He then turned out the energy efficient bulb that has been added for the benefit of guided tours and gave us a taste of what it would have been like to live in the dark dungeon.

The thought of men and women living this way is heartbreaking. I couldn’t help but feel shaken by the story of thousands of men and women before me who had braved these unimaginable conditions in the very room I was standing. It’s unconceivable that this kind of injustice was carried out as common practice.

The rest of the tour highlighted 3 graves in the castle courtyard, the women’s quarters- separate for those ladies who offered themselves up to soldiers and those who denied their masters sexual service.

Our guided tour ended with the “door of no return”. Our group waited quietly as the giant gate was opened to reveal the ocean, waves crashing on the rocky shore. This is the same ocean that sealed the fate of tens of thousands of African slaves so many years before.

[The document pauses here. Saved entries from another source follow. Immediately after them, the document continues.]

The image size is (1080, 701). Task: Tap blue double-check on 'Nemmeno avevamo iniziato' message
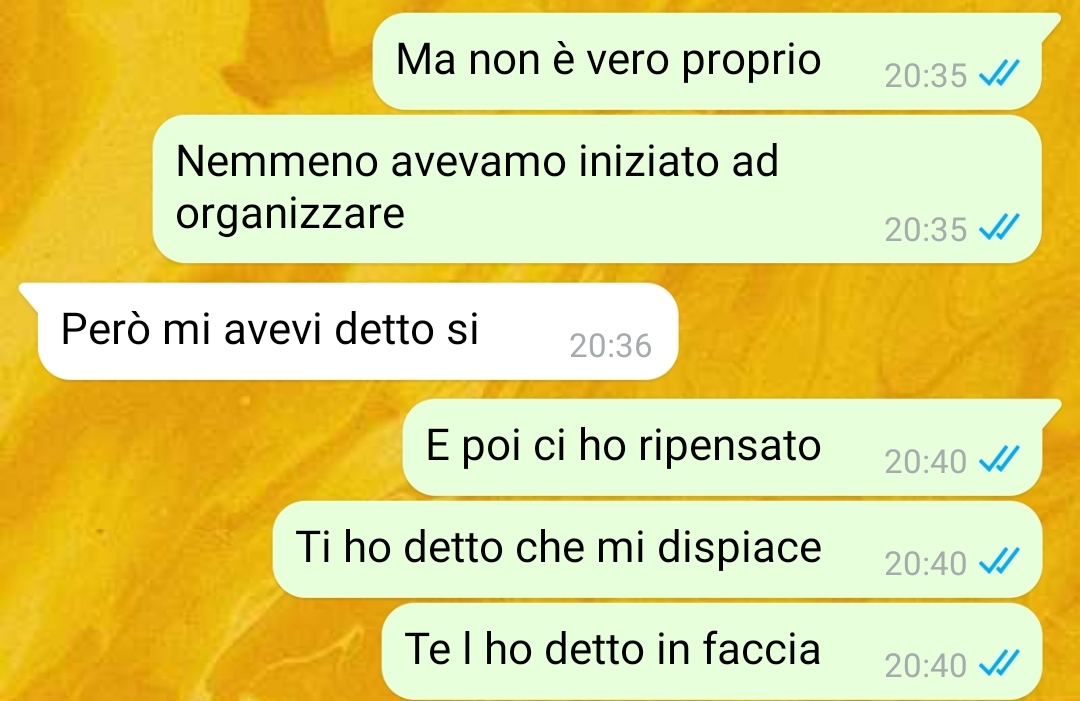click(999, 227)
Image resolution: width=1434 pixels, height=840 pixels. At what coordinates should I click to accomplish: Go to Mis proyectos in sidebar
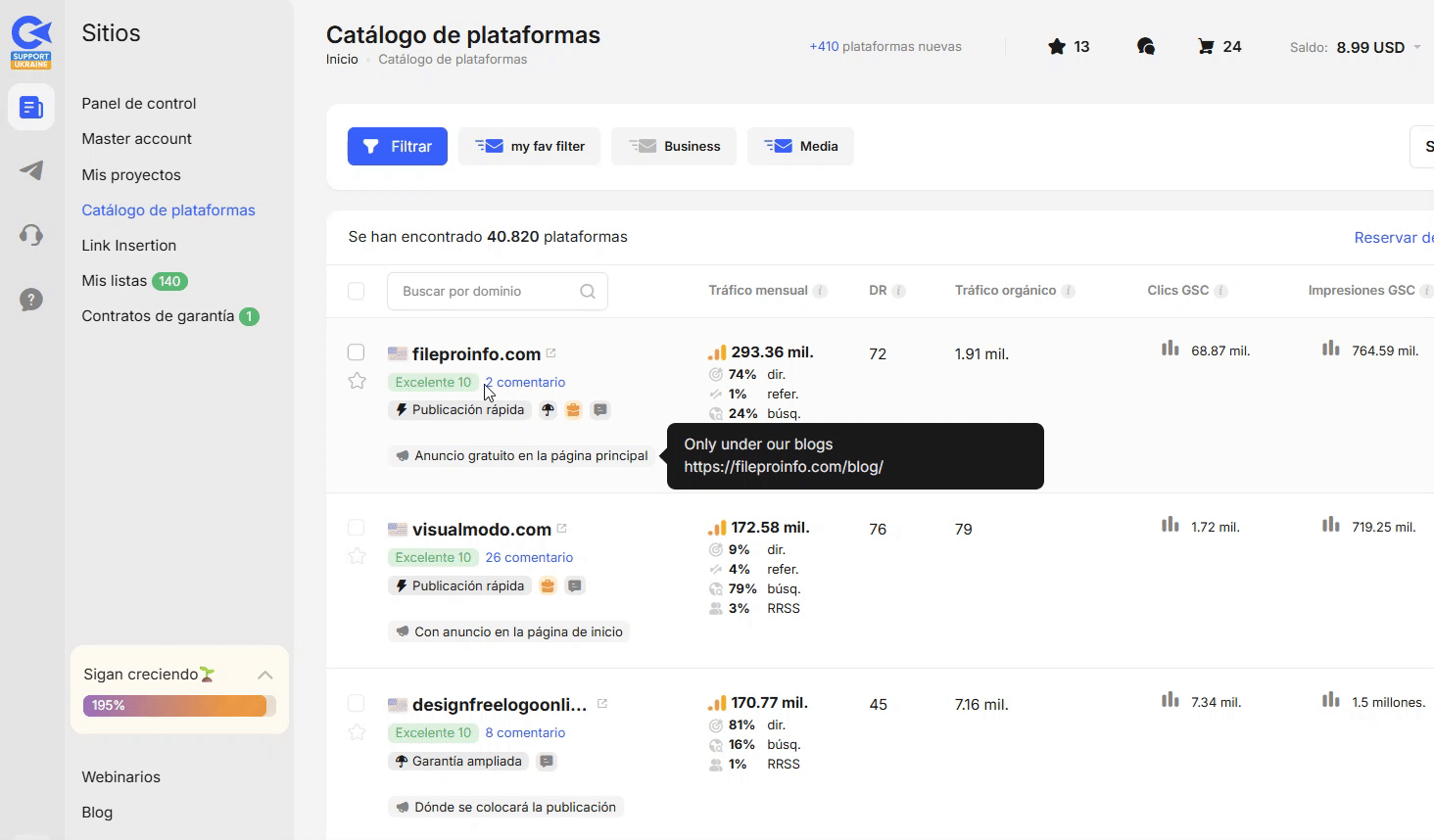pos(131,175)
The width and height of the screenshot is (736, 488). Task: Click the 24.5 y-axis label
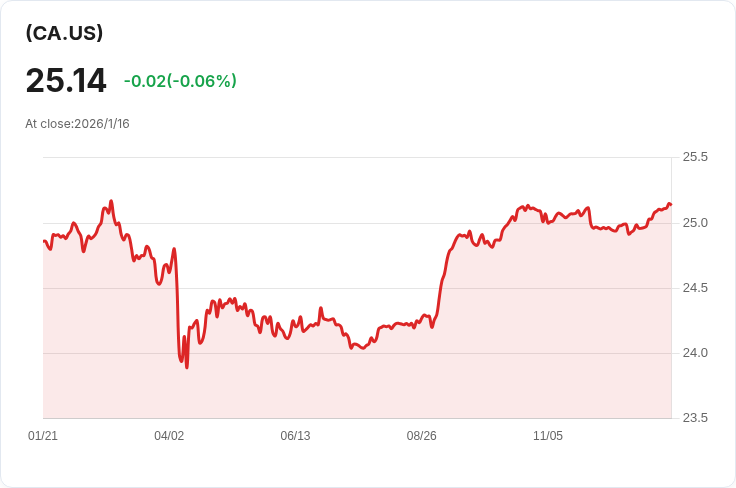point(694,288)
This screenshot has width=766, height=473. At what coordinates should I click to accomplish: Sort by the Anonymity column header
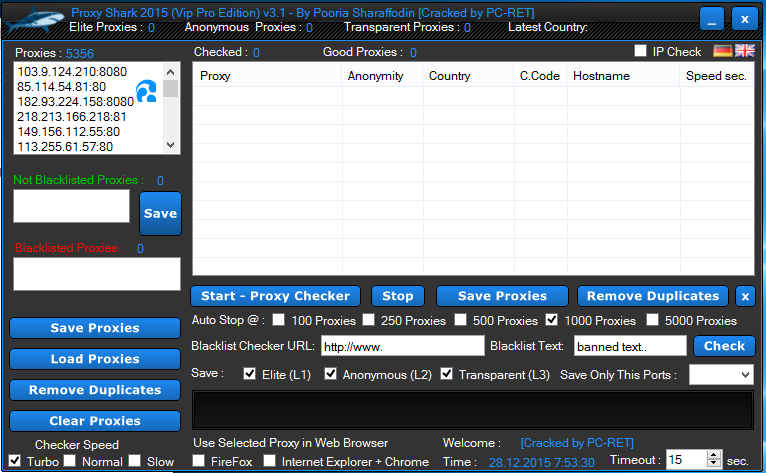376,76
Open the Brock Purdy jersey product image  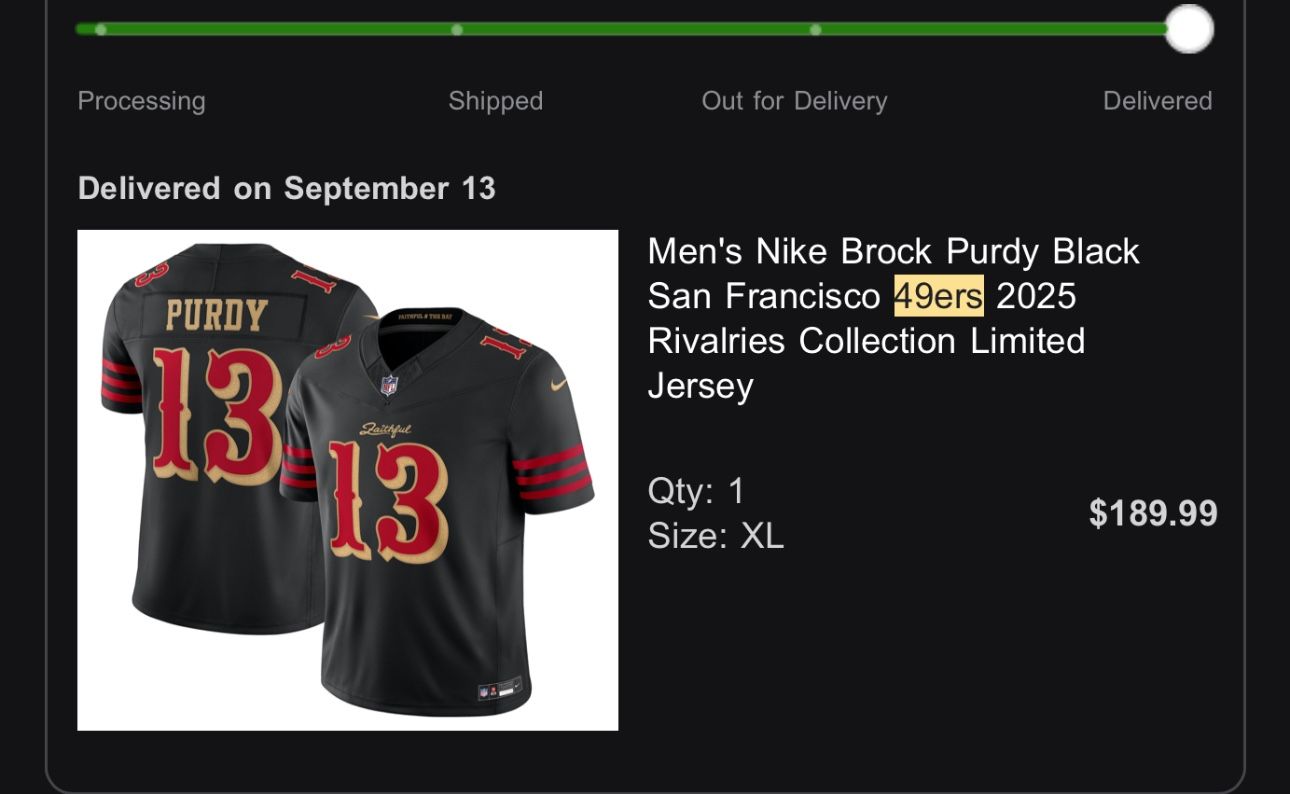(347, 480)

Like so many before us- we also passed through “the door of no return”. We stood on the shore and I imagined the shackled prisoners making their way through Cape Coast Castle. This was their last stop for slaves before being taken across the ocean, bidding farewell to their homeland and their freedom.

As we turned to make our way back into the castle, our guide pointed out a sign on the outside of the door. It’s shiny white lettering told us- this was a new addition to the castle.
“Door of Return.” It read.

The plaque was placed above the gate as a gesture of reconciliation. It is meant to welcome African Diaspora tourists home. Thousands visit the museum each year.

Ghana gained it’s independence in 1957. That’s when the castle was turned over the Ghana Museums and Monuments Board.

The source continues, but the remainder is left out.